INSTRUCTIONS:
1 > In the article about the COVID-19 vaccine class action, which court dismissed the case?
2 > Continue the article about the COVID-19 vaccine class action, beginning after its final sentence.

PAGE TEXT:
———
Pennsylvania Federal Court Dismisses Religious Discrimination Class Action Challenge to Healthcare Employer’s Mandatory COVID-19 Vaccine, Testing Requirements

Posted on: September 22, 2022
In: Labor & Employment

gavel next to covid-19 vaccine, syringe and three small wooden doll figures

By: Lewis Brisbois' Labor & Employment Team

On August 26, 2022, a putative class action brought on behalf of over 100 employees of a healthcare clinic, challenging the clinic’s policy requiring that its employees either receive COVID-19 vaccines or be tested twice weekly for the virus, was dismissed by the U.S. District Court for the Middle District of Pennsylvania. The court rejected the claim that the employer’s COVID-19 vaccination and testing requirements constituted religious discrimination, as well as violations of the U.S. Constitution and state tort laws.
———
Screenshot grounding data
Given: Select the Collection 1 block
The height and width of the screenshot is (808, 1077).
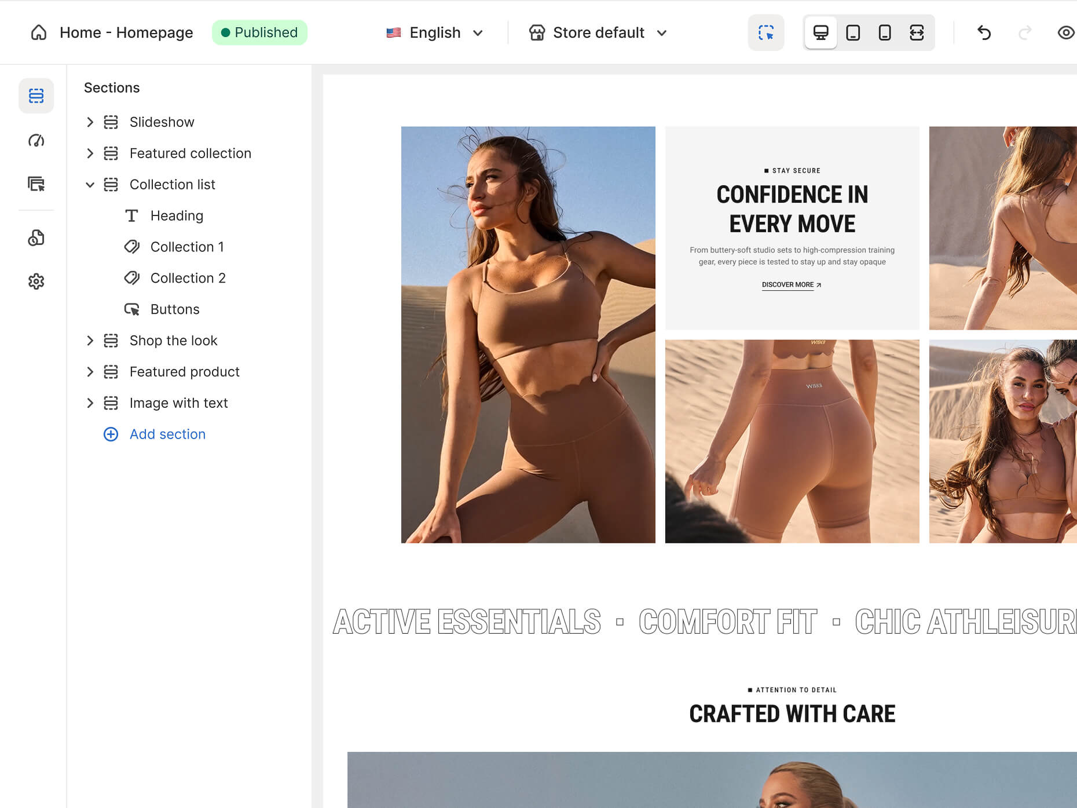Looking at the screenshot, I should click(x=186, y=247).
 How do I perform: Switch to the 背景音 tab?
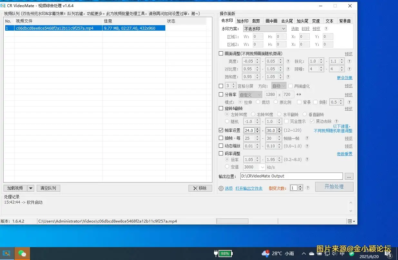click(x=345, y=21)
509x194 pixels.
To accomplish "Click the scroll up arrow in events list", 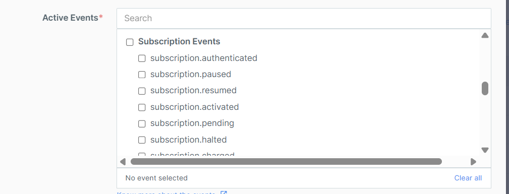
———
PER-TASK ANSWERS:
1 > The U.S. District Court for the Middle District of Pennsylvania.

2 >
The lawsuit emanated from the healthcare employer’s requirement that all its employees be vaccinated against COVID-19 unless they had a religious or medical exemption. The putative representative plaintiff claimed a religious exemption from the vaccine based on her view that she had a God-given right to make her own choices regarding what is good or bad for her body. The employer permitted her to keep her job on the condition that she undergo COVID-19 testing twice a week, notwithstanding that she worked remotely from home. The plaintiff sought further religious exemption from the testing requirement, stating in an affidavit attached to her complaint that the testing violated her religious belief that testing was a bad choice for her health and body because chemicals and carcinogens are present in the swab and testing material. The employer informed her that it took her refusal to test as a resignation.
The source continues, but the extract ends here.